References
Antibiotic awareness and preventing further antimicrobial resistance

Following on from World Antibiotic Awareness Week, which took place from 18-22 November, there has been much discussion around how to prevent the further emergence and spread of antimicrobial resistance. In fact, this year's campaign marks the first in a new 5-year National Action Plan in the UK for tackling antimicrobial resistance, which will aim to reduce inappropriate prescribing, and control and prevent infection (NHS England, 2019).
The development of antibiotics has been revolutionary for medicine and public health. However, given the resistance that is now building up against them, we are facing one of the most significant and urgent threats to global health and, as former Prime Minister David Cameron put it: ‘If we fail to act, we are looking at an almost unthinkable scenario where antibiotics no longer work and we are cast back into the dark ages of medicine’.
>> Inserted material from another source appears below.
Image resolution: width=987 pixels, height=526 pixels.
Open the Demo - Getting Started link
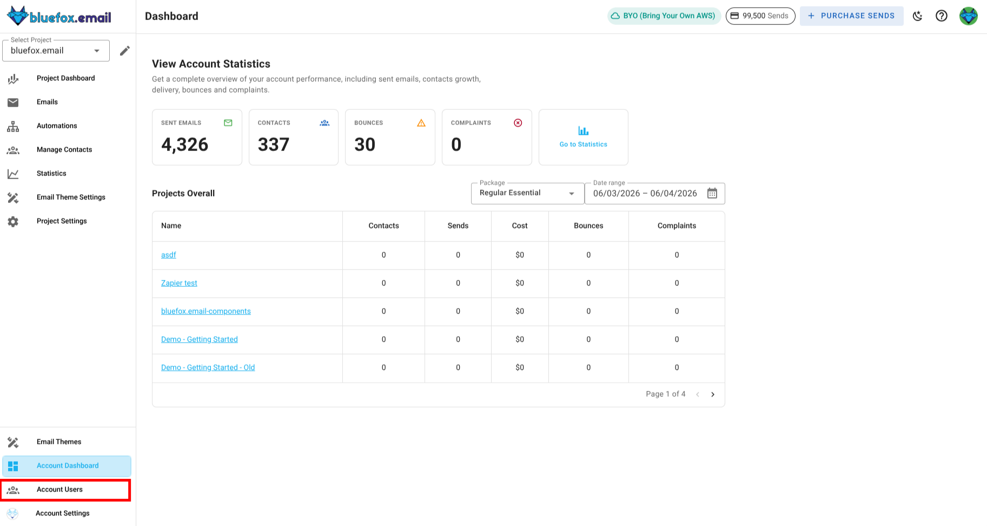point(199,339)
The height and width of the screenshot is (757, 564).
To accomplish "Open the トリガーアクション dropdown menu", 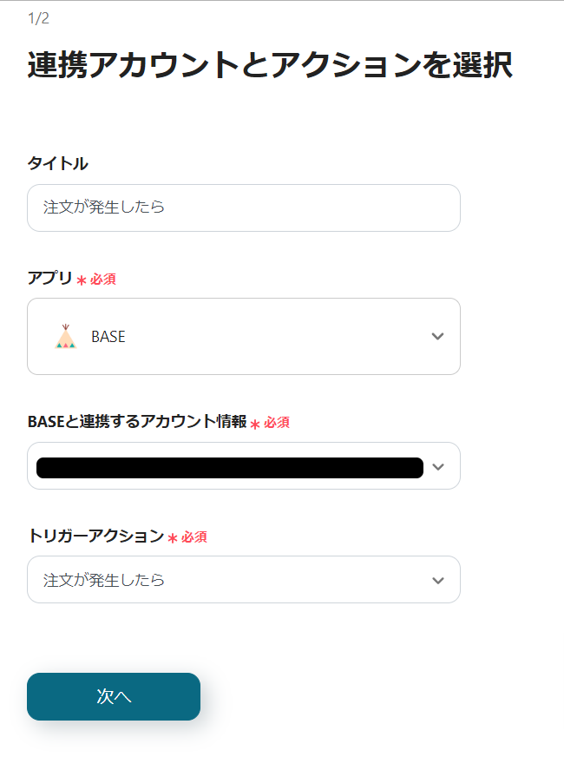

Entering an era where antibiotics are no longer effective is beginning to pose a threat to the medical community. Antibacterial therapy has the sixth largest pipeline of any therapy area across the entire pharmaceutical industry, driven by society's need for new antibacterial products capable of tackling rising antibiotic resistance (Pharmaceutical Technology, 2018). While many antibiotics are still currently effective and available, for some infections therapeutic options are limited and at crisis point (Appelbaum, 2012). Examples of this looming threat have been seen in recent history: in 2016, a woman in her 70s checked into a hospital in Reno, Nevada, with a bacterial infection in her hip of carpabenem-resistant Enterobacteriaceae. However, in addition to carpabenem, this strain was also resistant to tetracycline, colistin, and all of the 26 other antimicrobials available on the market. A few weeks later, she developed septic shock and died (Molteni, 2017) – the medical community must all do what it can to ensure we're not catapulted back to an era where this becomes the norm.